Across the data, every line with the word "accomplish" counts once; state the total alone.

Data records:
<<<<

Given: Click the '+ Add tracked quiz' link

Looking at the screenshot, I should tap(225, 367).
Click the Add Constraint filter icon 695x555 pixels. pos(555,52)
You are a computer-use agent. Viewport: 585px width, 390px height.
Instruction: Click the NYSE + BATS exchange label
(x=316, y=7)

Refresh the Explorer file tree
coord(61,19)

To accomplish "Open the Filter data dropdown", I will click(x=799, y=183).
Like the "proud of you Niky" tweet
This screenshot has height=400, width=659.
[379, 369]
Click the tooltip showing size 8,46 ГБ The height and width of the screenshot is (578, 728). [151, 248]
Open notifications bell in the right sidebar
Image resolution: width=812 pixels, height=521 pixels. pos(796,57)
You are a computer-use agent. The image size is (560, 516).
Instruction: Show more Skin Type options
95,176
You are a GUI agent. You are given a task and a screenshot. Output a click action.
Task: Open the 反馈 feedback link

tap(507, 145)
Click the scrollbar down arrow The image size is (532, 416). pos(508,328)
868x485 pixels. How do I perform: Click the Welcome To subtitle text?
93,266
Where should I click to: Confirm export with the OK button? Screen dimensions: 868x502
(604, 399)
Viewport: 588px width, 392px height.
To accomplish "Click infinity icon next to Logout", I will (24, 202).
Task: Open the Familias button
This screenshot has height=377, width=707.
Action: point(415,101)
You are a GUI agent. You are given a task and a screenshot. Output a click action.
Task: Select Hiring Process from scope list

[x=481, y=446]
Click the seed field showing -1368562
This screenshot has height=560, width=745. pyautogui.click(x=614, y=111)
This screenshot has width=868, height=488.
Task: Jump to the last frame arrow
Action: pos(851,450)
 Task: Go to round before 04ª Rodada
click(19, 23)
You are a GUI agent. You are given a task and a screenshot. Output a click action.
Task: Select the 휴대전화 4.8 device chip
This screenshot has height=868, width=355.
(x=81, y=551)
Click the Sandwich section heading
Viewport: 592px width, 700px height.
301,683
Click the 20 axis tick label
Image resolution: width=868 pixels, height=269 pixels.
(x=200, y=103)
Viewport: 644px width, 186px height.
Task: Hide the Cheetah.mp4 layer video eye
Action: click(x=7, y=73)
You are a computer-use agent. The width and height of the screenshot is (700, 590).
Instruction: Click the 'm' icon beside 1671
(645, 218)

>>>>

Output for this exercise: 2